* **Extracted material**:
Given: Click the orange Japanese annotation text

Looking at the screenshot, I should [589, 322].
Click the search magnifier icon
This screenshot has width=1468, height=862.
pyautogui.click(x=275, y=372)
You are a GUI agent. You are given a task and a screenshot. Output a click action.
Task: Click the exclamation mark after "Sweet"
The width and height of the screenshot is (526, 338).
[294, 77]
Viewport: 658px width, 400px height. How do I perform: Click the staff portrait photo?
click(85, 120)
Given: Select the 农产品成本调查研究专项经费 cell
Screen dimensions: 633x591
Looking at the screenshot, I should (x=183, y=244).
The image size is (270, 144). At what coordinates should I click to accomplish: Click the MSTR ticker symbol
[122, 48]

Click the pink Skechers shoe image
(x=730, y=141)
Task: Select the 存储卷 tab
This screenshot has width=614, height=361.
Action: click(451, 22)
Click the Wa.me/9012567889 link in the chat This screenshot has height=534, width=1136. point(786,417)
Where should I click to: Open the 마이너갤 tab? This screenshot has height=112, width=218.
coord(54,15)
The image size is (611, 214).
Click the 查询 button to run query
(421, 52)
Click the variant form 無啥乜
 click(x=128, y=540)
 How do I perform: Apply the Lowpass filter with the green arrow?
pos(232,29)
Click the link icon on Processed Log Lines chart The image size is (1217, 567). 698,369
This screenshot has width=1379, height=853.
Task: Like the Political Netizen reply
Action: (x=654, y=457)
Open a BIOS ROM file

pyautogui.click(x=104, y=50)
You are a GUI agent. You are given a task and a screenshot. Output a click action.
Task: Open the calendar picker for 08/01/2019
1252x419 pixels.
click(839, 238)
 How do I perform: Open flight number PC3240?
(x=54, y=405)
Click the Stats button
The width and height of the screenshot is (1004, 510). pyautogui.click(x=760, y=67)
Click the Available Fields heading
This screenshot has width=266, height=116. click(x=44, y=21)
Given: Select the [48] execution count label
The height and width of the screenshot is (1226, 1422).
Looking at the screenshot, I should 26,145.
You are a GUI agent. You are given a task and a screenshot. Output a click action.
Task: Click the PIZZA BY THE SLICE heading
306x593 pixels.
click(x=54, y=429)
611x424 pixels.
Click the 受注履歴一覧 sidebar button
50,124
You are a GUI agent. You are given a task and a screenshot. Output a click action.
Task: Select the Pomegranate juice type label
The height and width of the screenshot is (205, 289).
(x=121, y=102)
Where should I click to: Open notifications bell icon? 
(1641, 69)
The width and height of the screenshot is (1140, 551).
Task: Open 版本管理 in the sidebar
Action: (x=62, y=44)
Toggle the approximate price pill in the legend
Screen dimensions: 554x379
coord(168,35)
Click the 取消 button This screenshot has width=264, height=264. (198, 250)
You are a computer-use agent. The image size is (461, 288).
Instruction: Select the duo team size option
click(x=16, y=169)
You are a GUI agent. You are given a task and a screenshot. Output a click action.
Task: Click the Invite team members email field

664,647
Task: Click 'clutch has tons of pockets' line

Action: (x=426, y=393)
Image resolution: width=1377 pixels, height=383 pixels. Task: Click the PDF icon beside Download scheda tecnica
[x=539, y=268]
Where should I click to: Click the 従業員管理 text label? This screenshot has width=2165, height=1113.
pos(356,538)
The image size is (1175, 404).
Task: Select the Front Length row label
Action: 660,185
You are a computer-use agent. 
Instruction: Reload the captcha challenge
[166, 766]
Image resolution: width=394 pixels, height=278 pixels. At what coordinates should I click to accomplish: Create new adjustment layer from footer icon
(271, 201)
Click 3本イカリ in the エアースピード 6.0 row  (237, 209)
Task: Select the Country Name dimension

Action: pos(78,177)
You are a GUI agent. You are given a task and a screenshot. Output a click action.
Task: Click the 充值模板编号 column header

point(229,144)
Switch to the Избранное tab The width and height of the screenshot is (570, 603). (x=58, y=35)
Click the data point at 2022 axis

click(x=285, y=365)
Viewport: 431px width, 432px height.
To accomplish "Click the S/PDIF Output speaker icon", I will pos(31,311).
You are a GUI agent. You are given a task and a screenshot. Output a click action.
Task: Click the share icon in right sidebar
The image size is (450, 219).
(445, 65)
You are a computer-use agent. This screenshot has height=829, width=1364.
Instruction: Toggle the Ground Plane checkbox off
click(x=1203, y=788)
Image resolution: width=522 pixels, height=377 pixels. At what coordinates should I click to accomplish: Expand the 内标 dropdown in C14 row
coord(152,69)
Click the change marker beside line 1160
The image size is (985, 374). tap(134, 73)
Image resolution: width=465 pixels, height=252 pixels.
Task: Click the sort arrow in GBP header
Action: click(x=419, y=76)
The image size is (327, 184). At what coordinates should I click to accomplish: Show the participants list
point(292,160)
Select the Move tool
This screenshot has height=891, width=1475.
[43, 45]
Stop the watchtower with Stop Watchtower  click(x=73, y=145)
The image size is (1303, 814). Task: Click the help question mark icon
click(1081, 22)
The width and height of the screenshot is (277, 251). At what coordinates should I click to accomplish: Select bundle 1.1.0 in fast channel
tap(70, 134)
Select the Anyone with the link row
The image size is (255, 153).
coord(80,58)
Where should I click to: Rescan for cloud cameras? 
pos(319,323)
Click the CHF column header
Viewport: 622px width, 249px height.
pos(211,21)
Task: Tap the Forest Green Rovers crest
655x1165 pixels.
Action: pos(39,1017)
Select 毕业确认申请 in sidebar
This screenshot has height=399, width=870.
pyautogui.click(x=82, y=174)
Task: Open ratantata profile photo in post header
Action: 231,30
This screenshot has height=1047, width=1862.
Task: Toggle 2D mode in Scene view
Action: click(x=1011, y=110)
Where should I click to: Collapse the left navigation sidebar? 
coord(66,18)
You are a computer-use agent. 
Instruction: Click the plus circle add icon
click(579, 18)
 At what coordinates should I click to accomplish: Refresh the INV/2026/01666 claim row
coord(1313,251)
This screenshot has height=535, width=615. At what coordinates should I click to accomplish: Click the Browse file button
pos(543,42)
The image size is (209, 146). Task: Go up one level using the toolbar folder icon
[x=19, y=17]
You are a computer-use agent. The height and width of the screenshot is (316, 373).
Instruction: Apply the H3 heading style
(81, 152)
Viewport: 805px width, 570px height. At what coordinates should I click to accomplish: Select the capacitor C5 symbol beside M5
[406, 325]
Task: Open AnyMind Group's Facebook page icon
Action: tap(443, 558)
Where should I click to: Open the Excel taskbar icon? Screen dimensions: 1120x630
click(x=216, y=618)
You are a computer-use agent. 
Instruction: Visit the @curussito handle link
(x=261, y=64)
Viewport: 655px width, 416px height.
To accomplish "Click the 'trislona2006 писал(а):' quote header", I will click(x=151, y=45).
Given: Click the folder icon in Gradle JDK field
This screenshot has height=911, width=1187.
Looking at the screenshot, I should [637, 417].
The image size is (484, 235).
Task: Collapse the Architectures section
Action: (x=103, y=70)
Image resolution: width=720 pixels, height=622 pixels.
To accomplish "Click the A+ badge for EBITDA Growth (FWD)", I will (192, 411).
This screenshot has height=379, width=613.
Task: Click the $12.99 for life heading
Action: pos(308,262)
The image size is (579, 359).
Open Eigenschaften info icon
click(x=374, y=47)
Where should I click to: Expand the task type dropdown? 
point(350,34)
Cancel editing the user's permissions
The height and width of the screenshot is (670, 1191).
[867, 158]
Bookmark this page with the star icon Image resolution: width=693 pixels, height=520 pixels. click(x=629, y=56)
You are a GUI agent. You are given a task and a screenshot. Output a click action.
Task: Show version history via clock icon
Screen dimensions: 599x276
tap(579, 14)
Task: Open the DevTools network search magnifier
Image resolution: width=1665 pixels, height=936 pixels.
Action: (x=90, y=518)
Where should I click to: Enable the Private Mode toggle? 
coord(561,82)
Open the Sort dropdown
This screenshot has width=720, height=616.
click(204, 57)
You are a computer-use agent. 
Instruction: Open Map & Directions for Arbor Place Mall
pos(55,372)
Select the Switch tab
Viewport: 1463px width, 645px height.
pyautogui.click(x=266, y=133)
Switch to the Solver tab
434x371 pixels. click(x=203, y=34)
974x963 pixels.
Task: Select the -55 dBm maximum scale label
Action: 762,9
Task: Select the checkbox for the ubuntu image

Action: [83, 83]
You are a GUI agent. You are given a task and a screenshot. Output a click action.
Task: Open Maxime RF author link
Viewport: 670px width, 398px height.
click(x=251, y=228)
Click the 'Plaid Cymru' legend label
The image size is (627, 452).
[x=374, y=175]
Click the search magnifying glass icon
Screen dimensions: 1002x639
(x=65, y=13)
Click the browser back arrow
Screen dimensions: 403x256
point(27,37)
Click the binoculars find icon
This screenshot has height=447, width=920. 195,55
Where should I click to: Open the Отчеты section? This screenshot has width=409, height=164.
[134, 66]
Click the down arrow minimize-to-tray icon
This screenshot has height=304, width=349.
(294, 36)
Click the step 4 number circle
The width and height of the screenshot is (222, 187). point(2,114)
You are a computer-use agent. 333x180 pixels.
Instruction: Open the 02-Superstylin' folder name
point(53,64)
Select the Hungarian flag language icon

* **What the task requires**:
Transcribe the data above without any change, beginning with the line containing "The image size is (209, 146)." and ending with the line containing "Bookmark this page".

* **Problem solution**:
The image size is (209, 146). Task: Go up one level using the toolbar folder icon
[x=19, y=17]
You are a computer-use agent. The height and width of the screenshot is (316, 373).
Instruction: Apply the H3 heading style
(81, 152)
Viewport: 805px width, 570px height. At what coordinates should I click to accomplish: Select the capacitor C5 symbol beside M5
[406, 325]
Task: Open AnyMind Group's Facebook page icon
Action: tap(443, 558)
Where should I click to: Open the Excel taskbar icon? Screen dimensions: 1120x630
click(x=216, y=618)
You are a computer-use agent. 
Instruction: Visit the @curussito handle link
(x=261, y=64)
Viewport: 655px width, 416px height.
To accomplish "Click the 'trislona2006 писал(а):' quote header", I will click(x=151, y=45).
Given: Click the folder icon in Gradle JDK field
This screenshot has height=911, width=1187.
Looking at the screenshot, I should [637, 417].
The image size is (484, 235).
Task: Collapse the Architectures section
Action: (x=103, y=70)
Image resolution: width=720 pixels, height=622 pixels.
To accomplish "Click the A+ badge for EBITDA Growth (FWD)", I will (192, 411).
This screenshot has height=379, width=613.
Task: Click the $12.99 for life heading
Action: pos(308,262)
The image size is (579, 359).
Open Eigenschaften info icon
click(x=374, y=47)
Where should I click to: Expand the task type dropdown? 
point(350,34)
Cancel editing the user's permissions
The height and width of the screenshot is (670, 1191).
[867, 158]
Bookmark this page with the star icon Image resolution: width=693 pixels, height=520 pixels. click(x=629, y=56)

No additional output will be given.